TASK GOAL: What you return must be the full listing, word for word, with no images in it.

[Opening SUPPLIED MATERIAL section]

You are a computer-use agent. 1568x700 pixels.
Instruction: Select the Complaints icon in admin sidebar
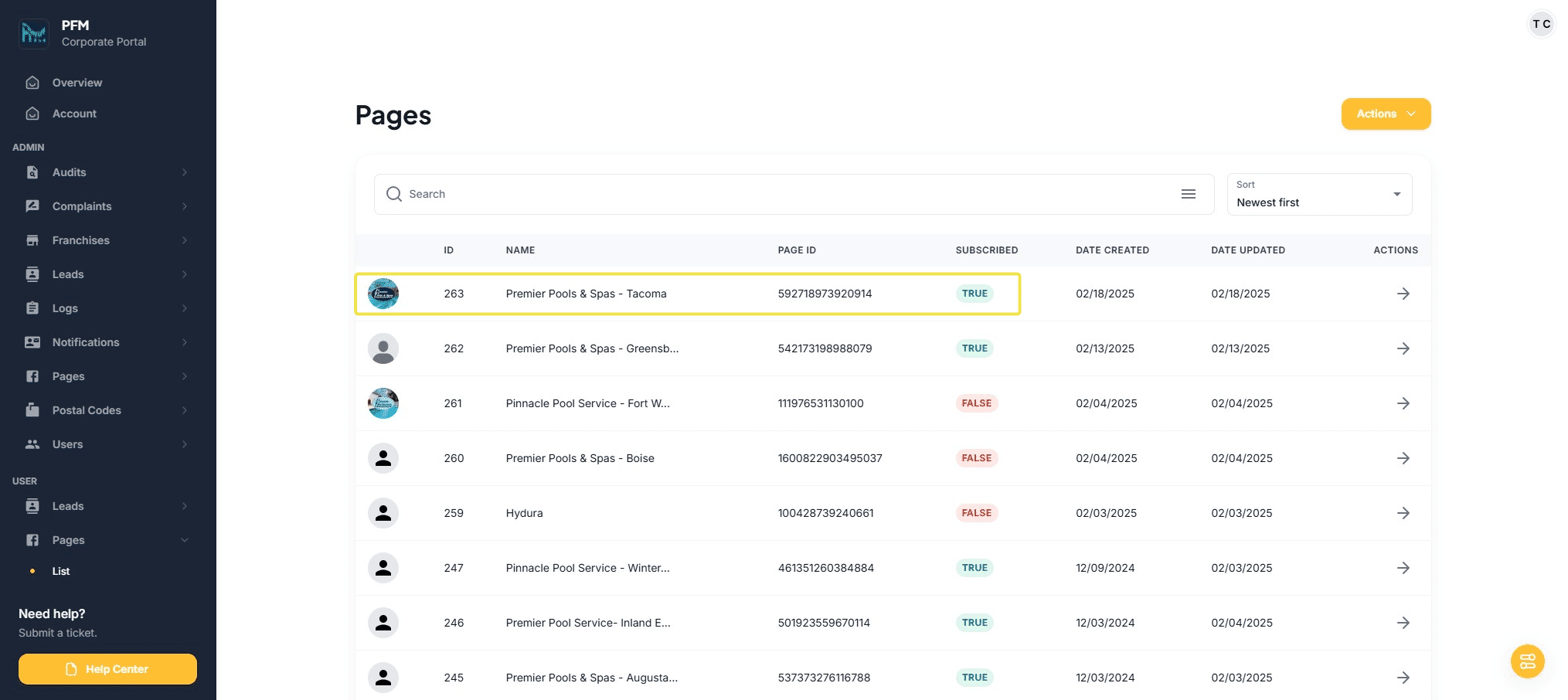point(32,206)
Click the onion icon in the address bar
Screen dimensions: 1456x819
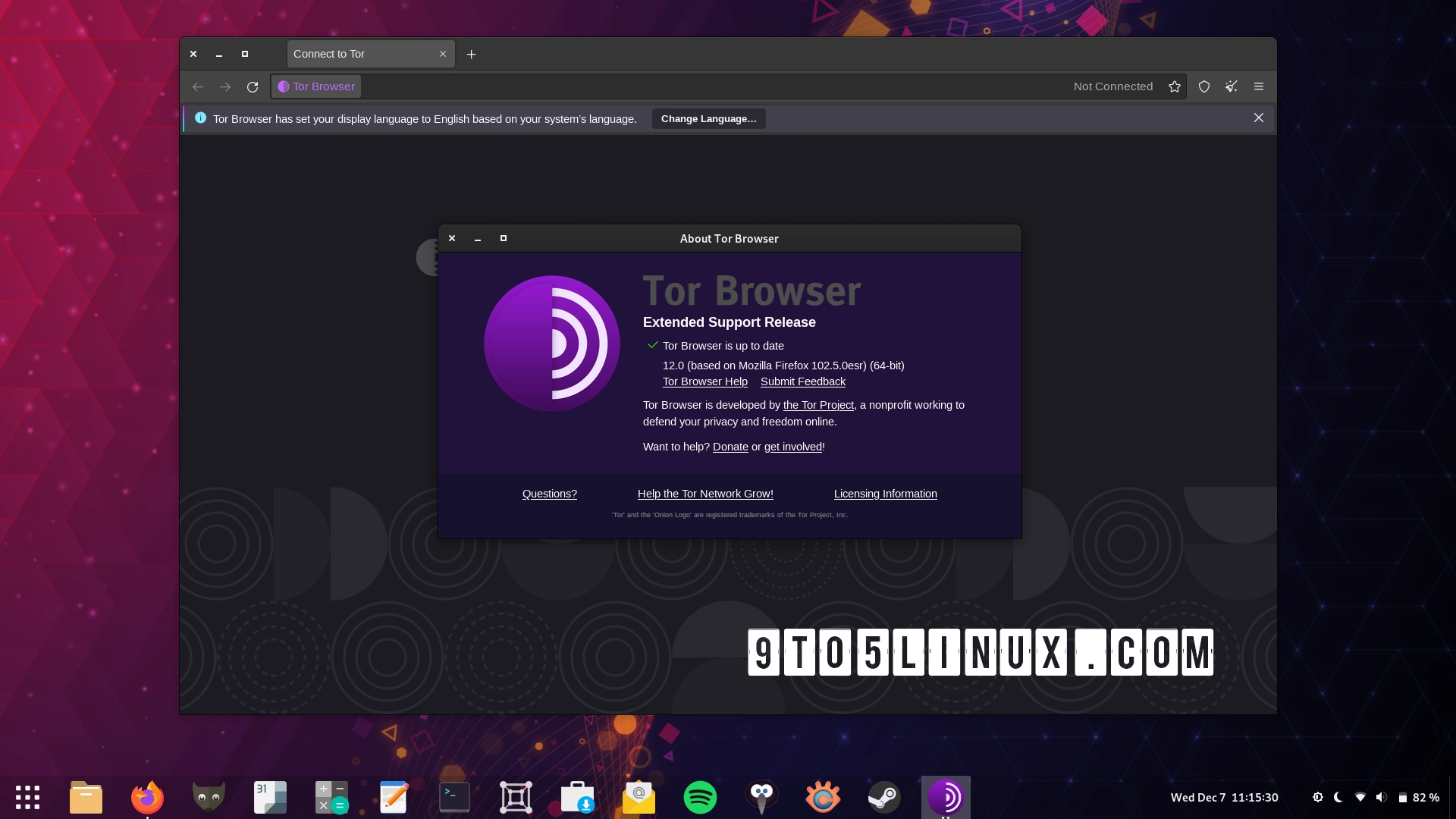(284, 86)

[Closing SUPPLIED MATERIAL section]

SOLUTION TO THE EXERCISE:
You are a computer-use agent. 1568x700 pixels.
Instruction: Select the Complaints icon in admin sidebar
point(32,206)
Click the onion icon in the address bar
Screen dimensions: 1456x819
(284, 86)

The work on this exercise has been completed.